Pixel coordinate grounding data:
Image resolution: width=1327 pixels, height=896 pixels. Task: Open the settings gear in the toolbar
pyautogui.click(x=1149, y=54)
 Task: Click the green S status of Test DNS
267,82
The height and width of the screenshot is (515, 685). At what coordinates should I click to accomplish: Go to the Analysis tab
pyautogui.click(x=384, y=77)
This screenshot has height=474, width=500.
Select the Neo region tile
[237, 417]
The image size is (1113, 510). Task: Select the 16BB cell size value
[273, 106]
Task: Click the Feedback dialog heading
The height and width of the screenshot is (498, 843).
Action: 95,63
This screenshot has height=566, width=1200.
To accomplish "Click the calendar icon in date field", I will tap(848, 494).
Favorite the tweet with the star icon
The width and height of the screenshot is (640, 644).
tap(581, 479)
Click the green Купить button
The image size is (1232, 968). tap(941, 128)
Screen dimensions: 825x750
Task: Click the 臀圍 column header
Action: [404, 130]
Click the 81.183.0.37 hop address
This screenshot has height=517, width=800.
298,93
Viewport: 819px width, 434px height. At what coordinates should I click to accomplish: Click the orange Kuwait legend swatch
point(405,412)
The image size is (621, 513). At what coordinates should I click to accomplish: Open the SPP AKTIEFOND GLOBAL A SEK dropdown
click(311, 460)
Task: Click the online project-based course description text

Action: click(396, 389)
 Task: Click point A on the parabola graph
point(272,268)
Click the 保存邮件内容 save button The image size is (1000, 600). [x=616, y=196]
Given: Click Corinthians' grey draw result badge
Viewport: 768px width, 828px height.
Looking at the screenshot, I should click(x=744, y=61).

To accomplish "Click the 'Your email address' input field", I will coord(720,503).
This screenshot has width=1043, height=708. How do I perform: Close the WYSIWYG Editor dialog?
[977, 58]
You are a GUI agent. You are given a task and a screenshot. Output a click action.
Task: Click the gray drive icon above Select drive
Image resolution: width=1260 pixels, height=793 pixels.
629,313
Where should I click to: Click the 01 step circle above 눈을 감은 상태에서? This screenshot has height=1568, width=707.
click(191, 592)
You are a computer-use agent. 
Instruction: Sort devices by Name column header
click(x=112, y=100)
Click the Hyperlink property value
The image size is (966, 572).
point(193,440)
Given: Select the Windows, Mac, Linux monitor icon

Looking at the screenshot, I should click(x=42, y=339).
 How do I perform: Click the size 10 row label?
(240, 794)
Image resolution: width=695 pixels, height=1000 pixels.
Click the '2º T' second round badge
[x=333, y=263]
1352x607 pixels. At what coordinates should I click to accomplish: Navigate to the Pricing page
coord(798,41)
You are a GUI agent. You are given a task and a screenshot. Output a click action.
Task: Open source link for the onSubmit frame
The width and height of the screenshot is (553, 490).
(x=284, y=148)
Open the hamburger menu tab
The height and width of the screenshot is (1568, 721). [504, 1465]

Goal of the exercise ->
Set every record down again, exactly as given.

Result of the task ->
Image resolution: width=1327 pixels, height=896 pixels. Task: Open the settings gear in the toolbar
pyautogui.click(x=1149, y=54)
 Task: Click the green S status of Test DNS
267,82
The height and width of the screenshot is (515, 685). At what coordinates should I click to accomplish: Go to the Analysis tab
pyautogui.click(x=384, y=77)
This screenshot has height=474, width=500.
Select the Neo region tile
[237, 417]
The image size is (1113, 510). Task: Select the 16BB cell size value
[273, 106]
Task: Click the Feedback dialog heading
The height and width of the screenshot is (498, 843).
Action: 95,63
This screenshot has height=566, width=1200.
To accomplish "Click the calendar icon in date field", I will tap(848, 494).
Favorite the tweet with the star icon
The width and height of the screenshot is (640, 644).
tap(581, 479)
Click the green Купить button
The image size is (1232, 968). tap(941, 128)
Screen dimensions: 825x750
Task: Click the 臀圍 column header
Action: [404, 130]
Click the 81.183.0.37 hop address
This screenshot has height=517, width=800.
298,93
Viewport: 819px width, 434px height. At what coordinates should I click to accomplish: Click the orange Kuwait legend swatch
point(405,412)
The image size is (621, 513). At what coordinates should I click to accomplish: Open the SPP AKTIEFOND GLOBAL A SEK dropdown
click(311, 460)
Task: Click the online project-based course description text

Action: click(396, 389)
 Task: Click point A on the parabola graph
point(272,268)
Click the 保存邮件内容 save button The image size is (1000, 600). [x=616, y=196]
Given: Click Corinthians' grey draw result badge
Viewport: 768px width, 828px height.
Looking at the screenshot, I should click(x=744, y=61).

To accomplish "Click the 'Your email address' input field", I will coord(720,503).
This screenshot has width=1043, height=708. How do I perform: Close the WYSIWYG Editor dialog?
[977, 58]
You are a GUI agent. You are given a task and a screenshot. Output a click action.
Task: Click the gray drive icon above Select drive
Image resolution: width=1260 pixels, height=793 pixels.
629,313
Where should I click to: Click the 01 step circle above 눈을 감은 상태에서? This screenshot has height=1568, width=707.
click(191, 592)
You are a computer-use agent. 
Instruction: Sort devices by Name column header
click(x=112, y=100)
Click the Hyperlink property value
The image size is (966, 572).
point(193,440)
Given: Select the Windows, Mac, Linux monitor icon

Looking at the screenshot, I should click(x=42, y=339).
 How do I perform: Click the size 10 row label?
(240, 794)
Image resolution: width=695 pixels, height=1000 pixels.
Click the '2º T' second round badge
[x=333, y=263]
1352x607 pixels. At what coordinates should I click to accomplish: Navigate to the Pricing page
coord(798,41)
You are a GUI agent. You are given a task and a screenshot. Output a click action.
Task: Open source link for the onSubmit frame
The width and height of the screenshot is (553, 490).
(x=284, y=148)
Open the hamburger menu tab
The height and width of the screenshot is (1568, 721). [504, 1465]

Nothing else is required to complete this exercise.